TO DO:
#1 Determine whether each statement below agrees with the section on taxonomic bias, answering yes or no and quoting the deciding words: (a) The authors present five potential solutions. (b) The mock communities were made up of 10 vaginal species. (c) Lactobacillus crispatus served as the reference in the reference-species method.
#2 Continue the section on taxonomic bias, starting after its last sentence.

SELECTED EXCERPT:

:::::

5 Potential solutions

The theoretical results from Section 3 suggest a number of potential methods to avoid, correct, or otherwise mitigate the errors created by taxonomic bias. We present five that seem particularly promising: The first three are methods to correct or otherwise account for the effects of taxonomic bias to obtain more accurate DA results, whereas the second two treat the measurement efficiencies as unknown parameters and seek to understand the additional uncertainty they create, either in the results of individual studies or in joint analysis of multiple studies that used different MGS protocols.

Fold changes can be calibrated using community controls or reference species. The figure compares the performance of three methods for measuring fold changes in absolute cell density in cellular mock communities of 7 vaginal species, which were constructed and measured via 16S sequencing by Brooks et al. (2015). The ‘Uncalibrated’ fold changes are derived directly from uncalibrated individual abundance measurements, which equal the product of the species’ proportion by the total density (which here is be known to be constant by construction). The ‘Calibrated (community)’ measurements are computed from abundance measurements where the proportions are first corrected for the taxonomic bias that was estimated from a single sample that contained all 7 species. The ‘Calibrated (reference)’ measurements are computed from abundances measured with the reference-species method, with Lactobacillus crispatus used as the reference; that is, the true abundance of L. crispatus is treated as known and used to infer the abundance of the remaining 6 species. Only samples that contain L. crispatus are included.

:::::

(Dataset entries)

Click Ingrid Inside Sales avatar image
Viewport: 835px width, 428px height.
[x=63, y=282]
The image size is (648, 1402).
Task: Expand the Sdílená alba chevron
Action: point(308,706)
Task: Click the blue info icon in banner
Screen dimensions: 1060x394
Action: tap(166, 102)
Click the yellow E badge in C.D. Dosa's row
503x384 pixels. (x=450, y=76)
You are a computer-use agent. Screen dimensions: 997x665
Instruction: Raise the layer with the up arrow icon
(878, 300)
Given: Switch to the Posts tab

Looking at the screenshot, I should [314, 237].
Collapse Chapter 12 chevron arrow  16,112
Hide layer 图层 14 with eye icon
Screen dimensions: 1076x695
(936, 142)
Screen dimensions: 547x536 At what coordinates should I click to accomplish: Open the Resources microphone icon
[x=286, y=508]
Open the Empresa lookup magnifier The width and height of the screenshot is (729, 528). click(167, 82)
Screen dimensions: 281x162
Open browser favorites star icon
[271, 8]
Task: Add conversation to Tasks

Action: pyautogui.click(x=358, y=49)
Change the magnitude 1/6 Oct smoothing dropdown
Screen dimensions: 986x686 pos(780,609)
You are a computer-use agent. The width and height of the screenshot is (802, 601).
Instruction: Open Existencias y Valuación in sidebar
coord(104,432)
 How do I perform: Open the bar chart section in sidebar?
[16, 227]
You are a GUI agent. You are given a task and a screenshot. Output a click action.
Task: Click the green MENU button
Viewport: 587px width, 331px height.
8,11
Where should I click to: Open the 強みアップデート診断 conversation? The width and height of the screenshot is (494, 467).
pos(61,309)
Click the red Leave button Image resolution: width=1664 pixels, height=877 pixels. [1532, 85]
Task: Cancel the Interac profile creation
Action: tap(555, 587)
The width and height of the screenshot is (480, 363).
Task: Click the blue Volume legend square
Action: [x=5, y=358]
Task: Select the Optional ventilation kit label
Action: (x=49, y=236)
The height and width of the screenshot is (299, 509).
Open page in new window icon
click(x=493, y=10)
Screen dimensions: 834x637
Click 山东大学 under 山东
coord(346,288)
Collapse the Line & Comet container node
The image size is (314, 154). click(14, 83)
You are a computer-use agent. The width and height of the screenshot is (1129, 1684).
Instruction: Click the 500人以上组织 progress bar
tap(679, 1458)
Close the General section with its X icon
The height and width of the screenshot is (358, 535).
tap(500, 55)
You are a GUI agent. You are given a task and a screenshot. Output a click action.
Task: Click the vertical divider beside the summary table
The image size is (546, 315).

:::::

SET OF ANSWERS:
#1
(a) Yes: "We present five that seem particularly promising"
(b) No: "cellular mock communities of 7 vaginal species"
(c) Yes: "with Lactobacillus crispatus used as the reference"

#2
Figure 5.1: Fold changes can be calibrated using community controls or reference species. The figure compares the performance of three methods for measuring fold changes in absolute cell density in cellular mock communities of 7 vaginal species, which were constructed and measured via 16S sequencing by Brooks et al. (2015). The ‘Uncalibrated’ fold changes are derived directly from uncalibrated individual abundance measurements, which equal the product of the species’ proportion by the total density (which here is be known to be constant by construction). The ‘Calibrated (community)’ measurements are computed from abundance measurements where the proportions are first corrected for the taxonomic bias that was estimated from a single sample that contained all 7 species. The ‘Calibrated (reference)’ measurements are computed from abundances measured with the reference-species method, with Lactobacillus crispatus used as the reference; that is, the true abundance of L. crispatus is treated as known and used to infer the abundance of the remaining 6 species. Only samples that contain L. crispatus are included.

5.1 Calibrate compositions using community controls

The most complete but experimentally challenging approach to mitigating taxonomic bias involves directly measuring the efficiencies of individual species using control samples (McLaren, Willis, and Callahan (2019)). Suitable controls are any community sample whose composition (species identities and relative abundances) has been previously characterized, either by construction (in the case of constructed ‘mock’ communities) or by measurement with a reference protocol chosen to serve as a measurement standard. These controls, when measured alongside the target experimental samples, can be used to estimate the relative efficiencies among the superset of species across the control samples. The estimated efficiencies can then be used to calibrate the measured relative abundances among the control species in the target samples to the chosen measurement standard, by simply dividing the species’ read counts by their corresponding efficiencies (McLaren, Willis, and Callahan (2019)) or using a more sophisticated statistical modeling framework. These calibrated compositions can then be used for arbitrary downstream microbiome analyses, including DA analysis. Calibration of species not in the controls requires first imputing their efficiencies from the control measurements, for example using phylogenetic relationships, genetic characteristics (such as 16S copy number), and/or phenotypic properties (such as cell-wall structure). Though such imputation is conceptually straightforward, its accuracy and ultimate utility remain untested.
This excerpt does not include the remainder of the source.